LA STAMPA  ripercorre le tappe delle esenzioni dell’Ici citando Arianna Ciccone sul sito viola la valigiablu.it . « l’introduzione dell’Ici risale al 1992 e da subito erano state introdotte delle esenzioni che riguardavano la Chiesa cattolica, il mondo del non profit (associazioni, comunità, circoli culturali, sindacati, partiti politici) destinati esclusivamente allo svolgimento di attività assistenziali, previdenziali, sanitarie, didattiche, ricettive, culturali, ricreative e sportive. Nel 2004 la Cassazione cancella l’esenzione per enti anche ecclesiastici che svolgono attività commerciali. Nel 2005 lo Stato pubblica un’interpretazione autentica della legge  che ammette l’esenzione. Un impostazione impugnata davanti alla Commissione europea e denunciato come aiuto di Stato. Il governo Prodi con un decreto a firma Bersani introduce un concetto nuovo:  attività non esclusivamente commerciale. I radicali non demordono e chiamano in causa la Corte di giustizia di Lussemburgo. Entro maggio 2012 Bruxelles dovrà decidere. Il governo Berlusconi aveva deciso di togliere l’esenzione a ospedali, scuole, alberghi a partire dal 2014. Poi sono insorti dubbi interpretativi e si è tornati alla norma precedente. A quanto ammonta il patrimonio della Chiesa? 100mila immobili, di questi 9 mila sono scuole, 26mila strutture ecclesiastiche e quasi 5 mila strutture sanitarie. Per l’Agenzia delle entrate significa un potenziale introito di 2miliardi di euro all’anno. Stime che risalgano al 2005 e l’Anci oggi  ridimensiona a 700 milioni  di euro. La confusione è tanta tanto che il neopresidente dell’Anci, Graziano Delrio, dalle colonne dell’Unità ha proposto un censimento».

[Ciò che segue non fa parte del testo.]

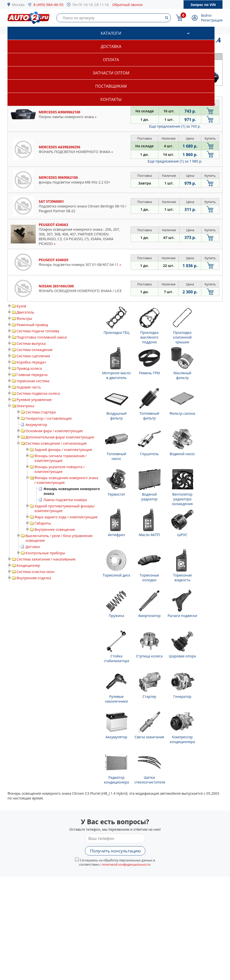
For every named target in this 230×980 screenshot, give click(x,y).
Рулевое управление (34, 399)
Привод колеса (29, 368)
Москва (18, 5)
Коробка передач (31, 362)
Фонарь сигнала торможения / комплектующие (61, 458)
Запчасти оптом (111, 73)
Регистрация (212, 20)
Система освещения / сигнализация (56, 443)
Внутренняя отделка (34, 578)
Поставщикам (111, 86)
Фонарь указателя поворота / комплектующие (59, 469)
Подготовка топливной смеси (42, 337)
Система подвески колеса (38, 393)
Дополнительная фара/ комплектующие (60, 437)
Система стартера (40, 412)
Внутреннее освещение (55, 529)
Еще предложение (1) (175, 126)
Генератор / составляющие (48, 418)
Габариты (43, 523)
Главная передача (32, 375)
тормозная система (33, 381)
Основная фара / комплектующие (54, 431)
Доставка (111, 46)
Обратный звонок (127, 5)
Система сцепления (33, 356)
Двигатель (25, 312)
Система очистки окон (35, 571)
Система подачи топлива (38, 331)
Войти (206, 15)
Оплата (111, 60)
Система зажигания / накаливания (46, 559)
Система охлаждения (34, 350)
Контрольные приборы (45, 553)
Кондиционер (28, 565)
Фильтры (24, 318)
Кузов (21, 306)
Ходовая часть (29, 387)
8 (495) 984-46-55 (48, 4)
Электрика (25, 406)
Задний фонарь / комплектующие (63, 449)
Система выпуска (31, 344)
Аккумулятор (36, 425)
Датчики (32, 547)
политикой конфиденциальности (126, 864)
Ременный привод (32, 325)
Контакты (111, 99)
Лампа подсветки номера (65, 500)
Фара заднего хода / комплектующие (66, 517)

E inoltre sui giornali di oggi:

TELEVISIONE
LA REPUBBLICA – “Frequenze tv, la gara andrebbe deserta”. Rispetto all’ipotesi di rifare a tariffe eque l’assegnazione del digitale, Berlusconi manda i suoi messaggi neanche tanto criptati. «Non ho mai affrontato il problema», dice, «temo che se ci fosse da affrontare una gara potrebbe andare veramente deserta». Sul perché non sia stata inserita in manovra, Ellekappa lancia una ipotesi irriguardosa nella sua vignetta: «Berlusconi sereno sulle frequenze tv», dice un personaggio, «Evidentemente tra i tecnici ha un antennista di fiducia», gli risponde l’altro.

ABORTO
LA REPUBBLICA – “Sedicenne incinta non vuole abortire”. La ragazza aspetta un bimbo da un giovane albanese. I genitori chiedono al tribunale di costringerla ad abortire. Fabio Biasi, il pubblico ministero che ha seguito il caso, ha dovuto alzare le mani: non c’è spazio per la legge, non si può ordinare un aborto per sentenza. Interrompere una gravidanza è un diritto, non può certo diventare un dovere.

NO TAV
CORRIERE DELLA SERA – A pagina 27 la cronaca degli scontri di ieri in val di Susa: “No Tav, assalto al cantiere”. Scrive Marco Imarisio: “Al mattino nella piazza davanti al campo sportivo di Giaglione è già tutto deciso, e la giornata proseguirà senza alcuna deviazione da un copione già scritto. «Non deve essere un nuovo 23 ottobre» dice Luca Abbà da Exilles, uno degli storici capi No Tav, «ma neppure un altro 3 luglio», dove il riferimento è alla giornata campale dell’estate scorsa. Doveva essere una cosa a metà strada tra il nulla e il calor bianco, così è stato a riprova della capacità dei No Tav di autodeterminare le loro sorti. Il corteo di Susa, con il blocco della A32 Torino-Bardonecchia e l’allargamento della contestazione alla Sitaf, l’azienda concessionaria dell’autostrada, è stato fortemente voluto dai valligiani. Quello in partenza da Chiomonte era un diversivo, mentre da Giaglione doveva partire il troncone destinato al nuovo assedio delle recinzioni, raggiunte tramite scarpinata nei boschi e lungo il torrente Clarea. A stare larghi 3.500 persone in tutto, meno di un terzo dei presenti alla manifestazione del 23 ottobre. In questi numeri ci può anche essere la necessità di una nuova spinta radicale. I No Tav sembrano alle prese con la stanchezza fisiologica di un assedio continuo e la crescente ostilità del resto della valle, compresa quella che sperava in questo week end di fare cassa con le prime e uniche nevi del Piemonte”.